Rituximab for Severe Membranous Nephropathy: A 6-Month Trial with Extended Follow-Up

Abstract

Randomized trials of rituximab in primary membranous nephropathy (PMN) have not been conducted. We undertook a multicenter, randomized, controlled trial at 31 French hospitals (NCT01508468). Patients with biopsy-proven PMN and nephrotic syndrome after 6 months of nonimmunosuppressive antiproteinuric treatment (NIAT) were randomly assigned to 6-month therapy with NIAT and 375 mg/m² intravenous rituximab on days 1 and 8 (n=37) or NIAT alone (n=38). Median times to last follow-up were 17.0 (interquartile range, 12.5-24.0) months and 17.0 (interquartile range, 13.0-23.0) months in NIAT-rituximab and NIAT groups, respectively. Primary outcome was a combined end point of complete or partial remission of proteinuria at 6 months. At month 6, 13 (35.1%; 95% confidence interval [95% CI], 19.7 to 50.5) patients in the NIAT-rituximab group and eight (21.1%; 95% CI, 8.1 to 34.0) patients in the NIAT group achieved remission (P=0.21). Rates of antiphospholipase A2 receptor antibody (anti-PLA2R-Ab) depletion in NIAT-rituximab and NIAT groups were 14 of 25 (56%) and one of 23 (4.3%) patients at month 3 (P<0.001) and 13 of 26 (50%) and three of 25 (12%) patients at month 6 (P=0.004), respectively. Eight serious adverse events occurred in each group. During the observational phase, remission rates before change of assigned treatment were 24 of 37 (64.9%) and 13 of 38 (34.2%) patients in NIAT-rituximab and NIAT groups, respectively (P<0.01). Positive effect of rituximab on proteinuria remission occurred after 6 months.
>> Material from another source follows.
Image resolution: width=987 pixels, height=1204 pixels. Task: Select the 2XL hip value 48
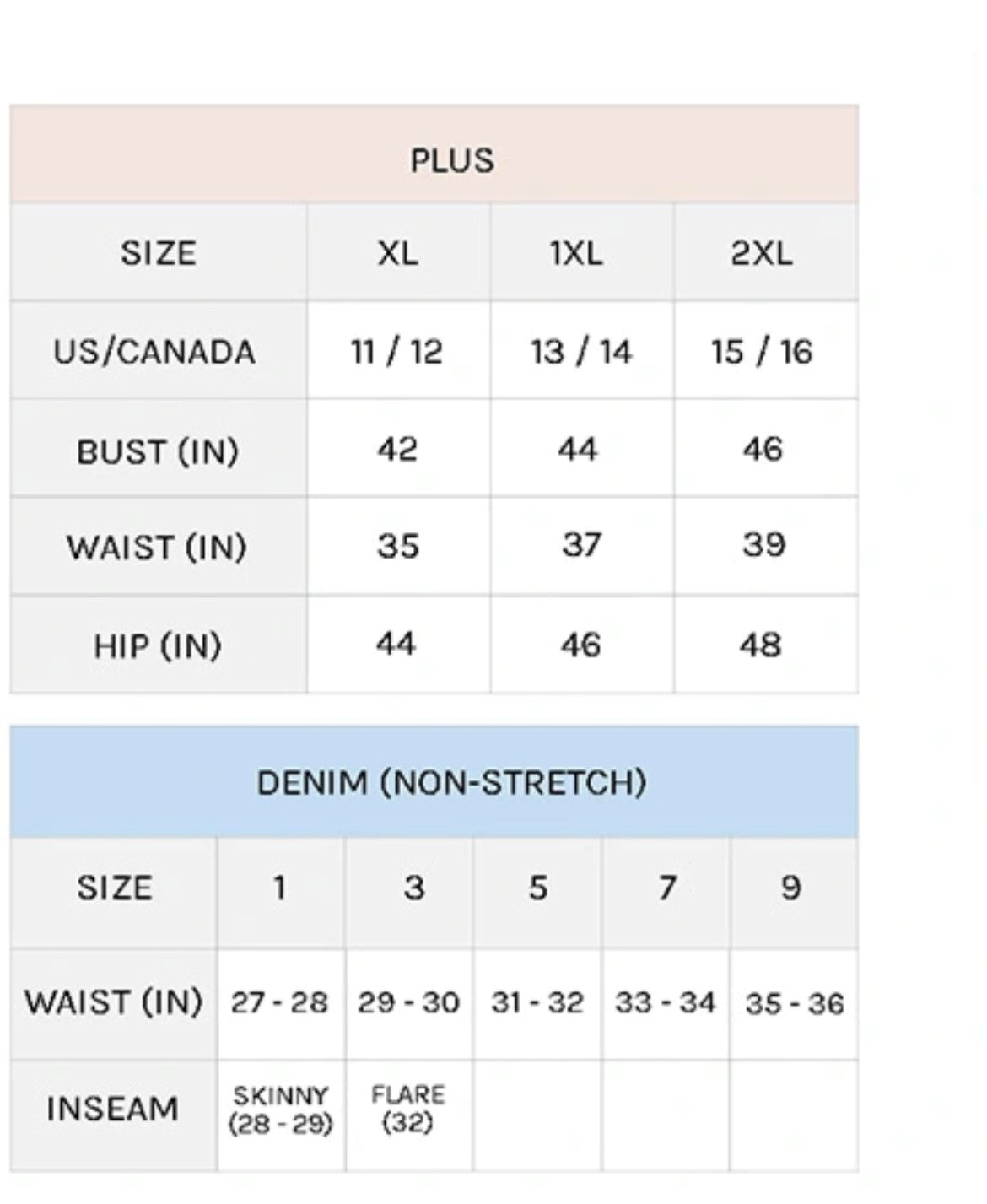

These data suggest that PLA2R-Ab levels are early markers of rituximab effect and that addition of rituximab to NIAT does not affect safety.

Keywords: anti-PLA2R antibody; anti-THSD7A antibody; idiopathic membranous nephropathy; randomized controlled trial; rituximab; severe adverse event.

Figure 1.

Flow chart of the trial. The flow chart shows that premature discontinuation occurred in five patients within 3 months after inclusion: (1) two remissions at day 1 or inclusion; (2) one in NIAT for <6 months; (3) one lost to follow-up and one diagnosed with a pulmonary neoplasia; and (4) three treatment shifts between 3 and 6 months: two received rituximab or steroids because of deterioration of clinical condition and one was referred to another center.

Figure 2.

The secondary end points are expressed as percentage changes in proteinuria, serum albumin, and PLA2R-Ab with time. Mean±SEM percentage changes from baseline in (A) proteinuria, (B) serum albumin, and (C) anti–PLA2R-Ab levels. Please note that C shows percentage changes of PLA2R antibodies in the subset of patients who had PLA2R-Ab at baseline. Bonferroni correction was applied; P value <0.02 indicates statistical significance. NIAT is shown by blue lines, and NIAT-rituximab is shown by red lines. *P<0.02; **P<0.001; ***P<0.001.

Figure 3.

Study design. After a pre-inclusion period of 6 months during which NIAT was optimized, patients were assigned either to NIAT plus Rituximab (375 mg/m², two infusions at days 1 and 8) or to NIAT alone. Serum for anti-PLA2R-Ab determination was sampled at days 0 and 8, months 3 and 6, CD19 counts were determined at months 3 and 6; end points were assessed at month 6. The RCT was followed by an observational study during which follow-up was extended up to 24 months. IV, intravenous; R, rituximab.